Friday, August 8, 2014

"It’s about Cold Memorization and Mathematical Probabilities"

The great Nigel Richards (right) and some other guy,
presumably important in the world of competitive Scrabble

Ok, all you Scrabble mavens, this one's for you.

I enjoy Scrabble as much as the next man—za, anyone?—but Oliver Roeder's article makes a clear case as to why I'll never be one of the game's greats:
A good competitive player will have memorized a sizeable chunk of the 83,667 words that are two letters to eight letters long. A great player will know a lot of the 29,150 nine-letter words as well.
And that's just the good competitive player, to say nothing of the elite.

Though, truth be told, because we didn't have a TV in the house when I was a kid (except on special occasions like the Olympics), I did develop a habit of reading from the set of encyclopedias on our living room bookshelves. And even today I do enjoy the periodic perusal of my Samoan-English dictionary.
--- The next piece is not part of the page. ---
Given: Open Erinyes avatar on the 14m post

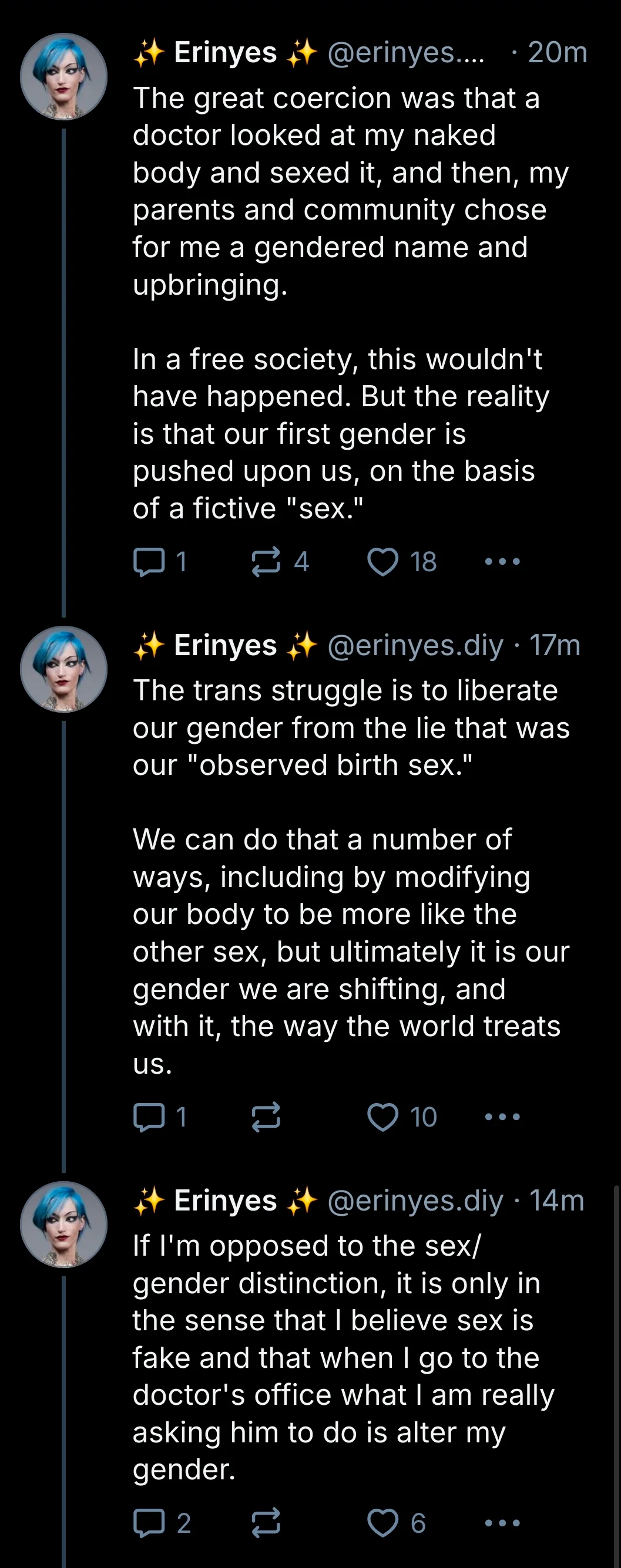Looking at the screenshot, I should tap(63, 1225).
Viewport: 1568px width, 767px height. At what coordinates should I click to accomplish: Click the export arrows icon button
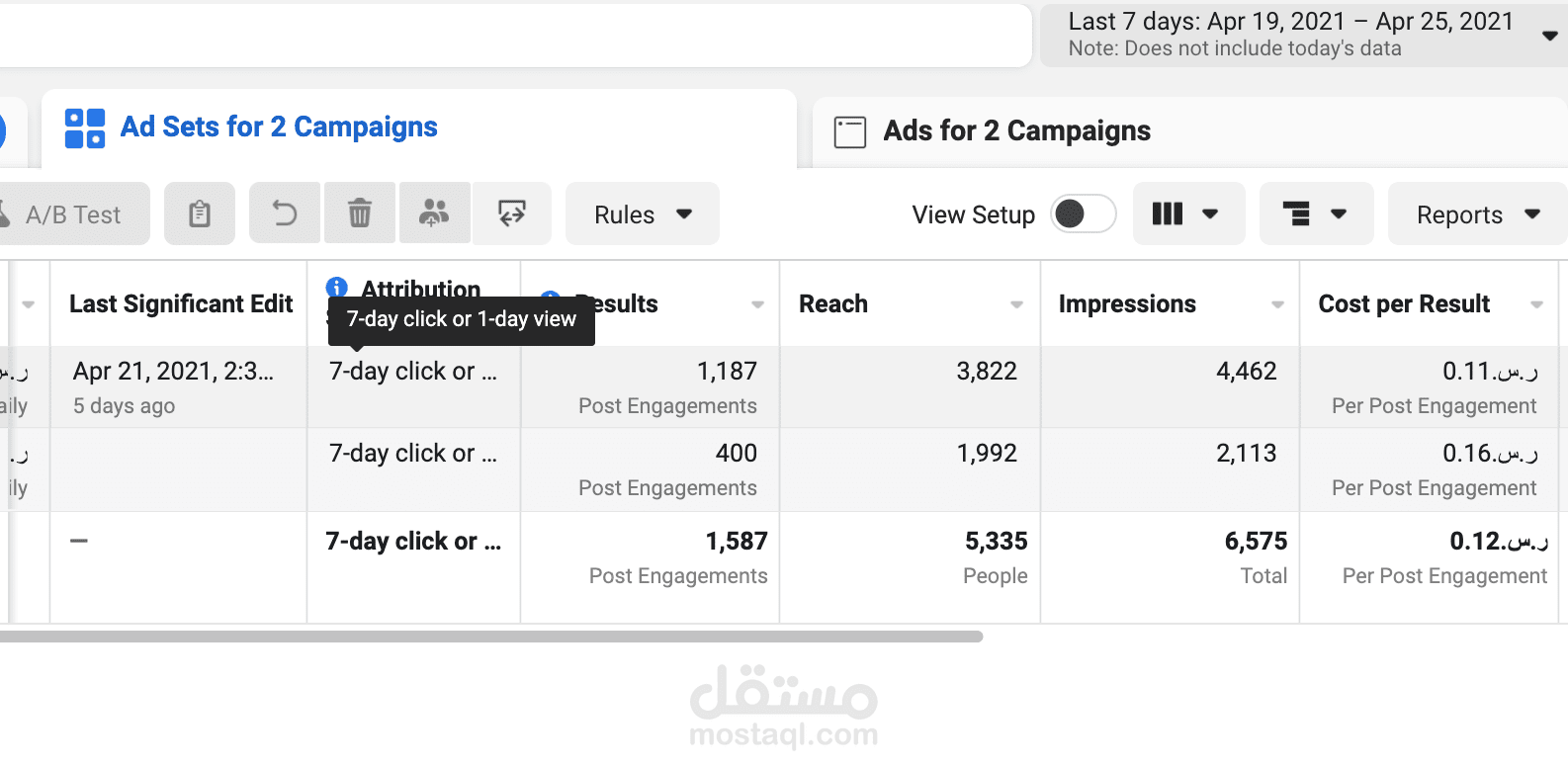(512, 213)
But that wouldn't be enough to develop the chops to compete with our whiskery wordsmith, as Roeder points out.
For living-room players, Scrabble is about language, a test of vocabularies. For world-class players, it’s about cold memorization and mathematical probabilities. Think of the dictionary not as a compendium of the beauty and complexity of the English language, but rather as a giant rulebook. Words exist merely as valid strings with which to score points.
It's a nice thought, really, but I think I'll just keep looking for a regular day job, with the occasional weekend test of vocabularies.